Ancak soru, asıl ne olması gerektiğine de kapı aralar ve sorunlarla uğraşan bizi “sorumlu” kılar.
Çünkü şehirle bir alışverişte bulunuruz; mekânı hayatı dokurken o da bize dokunur, birbirimizi etkileriz.
Sırrımızı birikimimizi ve âlemden teraküm edeni fiiliyata geçiririz. İç-dış bir çeşit imar hareketini fark etmesek de sergileriz.
Alain de Botton şehrin, “binaların konuştuğunu söyler”; “sevdiğimiz yapıları ya da mekânları güzel kılan özellikleri düzen, denge, zarafet, tutarlılık, kendini tanıma(sh. 192- 279) olarak sıralarken, bir “güzelleştirme” eylemine mutlak surette dikkat çeker:
“Güzel bulduğumuz binalar önemsediğimiz değerleri farklı yollarla yücelten, yani gerek malzemeleriyle, gerekse biçim ve renkleriyle, herkesin olumlu nitelikler olarak düşündüğü dostluk, nezaket, derinlik, güç ve zekâ gibi kavramlara gönderme yapan binalardır. Güzellik anlayışımız ile iyi bir yaşamın nasıl olması gerektiğine ilişkin düşüncemiz birbirinden ayrılamaz.” (Alain de Botton, Mutluluğun Mimarisi, Çev. Banu Tellioğlu Altuğ, Sel Yayıncılık, 2007, sf. 111)
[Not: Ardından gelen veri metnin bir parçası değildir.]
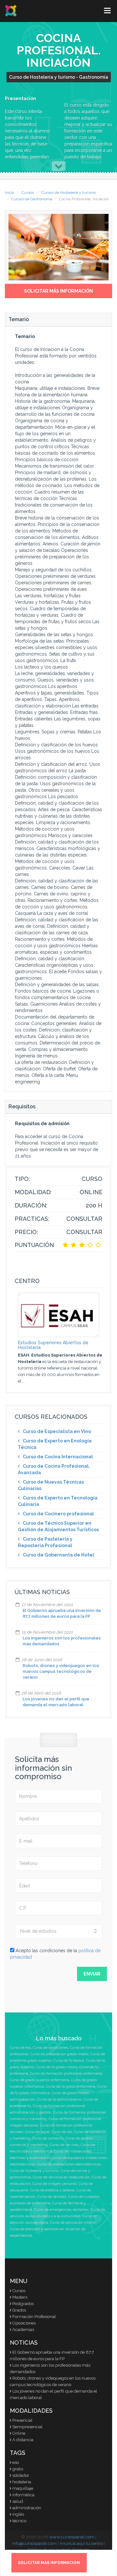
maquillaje (22, 2488)
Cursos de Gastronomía (31, 199)
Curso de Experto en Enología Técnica (55, 1444)
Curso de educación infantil (73, 2222)
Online (18, 2433)
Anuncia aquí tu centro (81, 2543)
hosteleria (21, 2481)
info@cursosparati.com (34, 2543)
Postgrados (23, 2303)
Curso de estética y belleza (52, 2190)
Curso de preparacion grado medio (59, 2054)
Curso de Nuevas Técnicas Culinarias (51, 1485)
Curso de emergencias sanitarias (61, 2210)
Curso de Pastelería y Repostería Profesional (45, 1542)
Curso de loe (61, 2132)
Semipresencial (27, 2426)
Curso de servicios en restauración (61, 2177)
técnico (19, 2520)
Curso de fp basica (68, 2060)
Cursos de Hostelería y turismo (68, 192)
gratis (17, 2468)
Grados (19, 2310)
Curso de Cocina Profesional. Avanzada (54, 1469)
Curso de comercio (47, 2138)
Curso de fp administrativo (59, 2099)
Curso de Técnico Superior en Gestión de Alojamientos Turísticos (58, 1526)
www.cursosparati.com (71, 2537)
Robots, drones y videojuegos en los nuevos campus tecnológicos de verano (61, 1671)
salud (17, 2501)
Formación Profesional (34, 2316)
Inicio (9, 192)
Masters (19, 2297)
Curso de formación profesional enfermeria (66, 2073)
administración (26, 2507)
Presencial (22, 2420)
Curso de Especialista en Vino (57, 1431)
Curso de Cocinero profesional (58, 1513)
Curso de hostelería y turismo (34, 2171)
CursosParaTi (11, 11)
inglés (18, 2514)
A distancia (22, 2439)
Güzel(lik) peşinde olan, çirkin işlerden mümkün mertebe imtina eder; yalnızca kendinden mesul değildir
“Nâgehan ol şâra vardım ol şarı yapılır gördüm/Ben dahi yapıldım taş u toprak arasında” der Hacı Bayram Veli.
Onun şârı(şehri) inşâ edilirken, inşa eder besbelli.
Şarın bazen bir Şar(k) havasını da hiç değilse estirmesi beklenir. Çünkü biz bir her şeyden evvel “Doğu’nun Çocuklarıyız”.
Hüviyetimiz şahsiyetimiz Şar(k)ın medenîleşmiş, mazi ve atiyi kucaklayan ihtişamlı “bilge ışıklarında” saklıdır.
Rüyamızın şehirlerinde ise zaman bir bütündür; sokağından temkinle geçmez, bazı mahallerini mimlemez, ürkmez; maşeri bir huzuru ve sükûnu, muhabbetli bir yaşayışa derhal iştirak arzusunu hissederiz.
Şehrimiz sadece şiir değil, şarkı da söyler. Bir bayram sevinci lâtifliğiyle söylenmedik sözlerin, fütuhat ve keşiflerin, gök kubbeyi süsleme hevesinin, iştiyakını duyurur ve hamle ettirir.
Ruhumuzdaki yaşanılır asûde mamur şehirlerse bizi nefeslendirir dinlendirir. Herhalde evvelâ gönül şehirlerini kurmak yapılandırmak gerekir.